At-Risk Prediction Model for School Campus
Student Achievement
Outline
Predict State Accountability Rating
Problem: School is rated “Low-Performing” for five consecutive years
Solution: Create an at-risk prediction model
Tools: Microsoft Excel, Tableau, JMP Pro 16
Client
A school campus that needs to increase student achievement is seeking a prediction model to identify at-risk students and calculate accountability ratings. They need a system of identification that is robust and accurate. This information will guide intervention plans targeting low performing students. This educational institution collaborated with Tahn Analytics to design a prediction model.
Problem: School is rated “Low-Performing” for five consecutive years
Paired sample t-Test, classification and prediction models are applied to forecast pass/fail outcomes and estimate summative assessment percentage scores. Evaluations are performed to rank and determine best fit models.
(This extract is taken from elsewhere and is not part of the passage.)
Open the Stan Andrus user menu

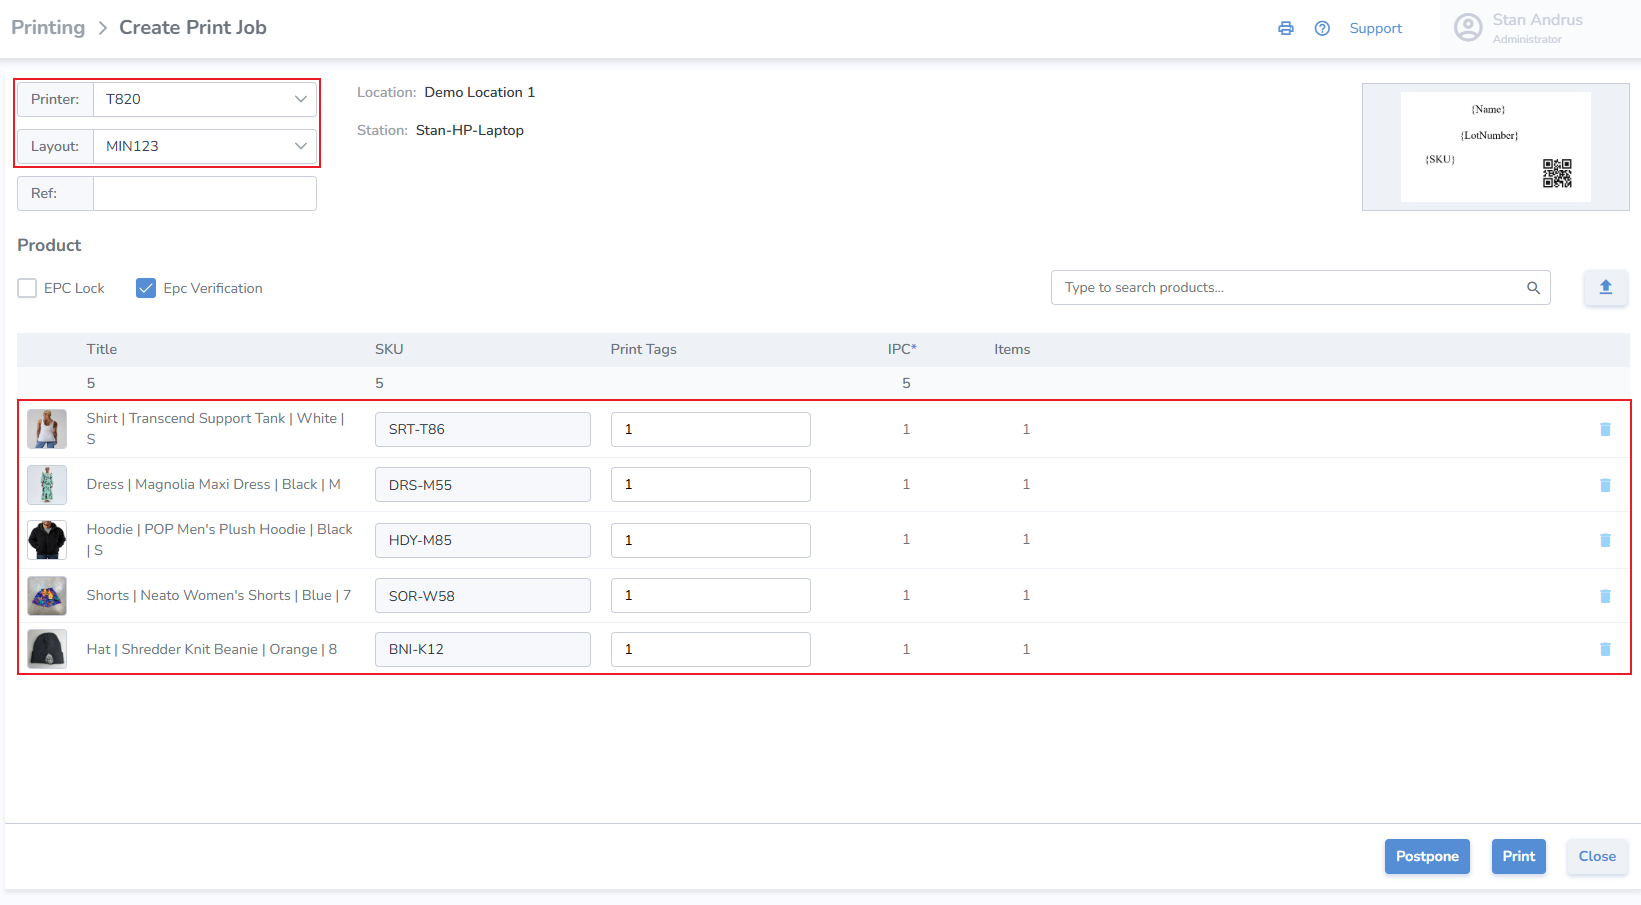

Exploratory data analysis is performed to acquire historical knowledge of campus assessment data, identify trends, patterns, and outliers.
Process
Retrieve campus assessment data from district database
Data Cleaning
Data Visualization
Training and evaluation of Machine Learning Models
Solution: Create an At-Risk Prediction Model
To identify at-risk students, we utilize ML models to classify and predict:
Paired Sample T-Test to establish that interim assessments scores are not equivalent to summative assessment scores
Logistic Regression, Classification Trees, Neural Networks – Models to predict pass/fail outcomes
Linear Regression, Decision Trees, Neural Networks – Models to predict summative assessment scores
Result: Pass/Fail Prediction Model for Reading Summative Assessments
Originally the client believed interim assessments were time consuming and futile. This analysis informs leaders on the validity of at-risk indicators supplied by interim assessments. In conclusion the prediction model was able to identify at-risk students with 91% accuracy. Thinking forward we suggest the campus collect data on methods of intervention. These variables include effective teacher modeling, guided practice, checks for understanding, feedback to learners, independent practice, varied instructional activities, student engagement, students verbalizing their learning, physical and visual representations or models of number concepts or problem-solving situations. Inclusion of these variables will improve the accuracy, velocity, and impact of the prediction model.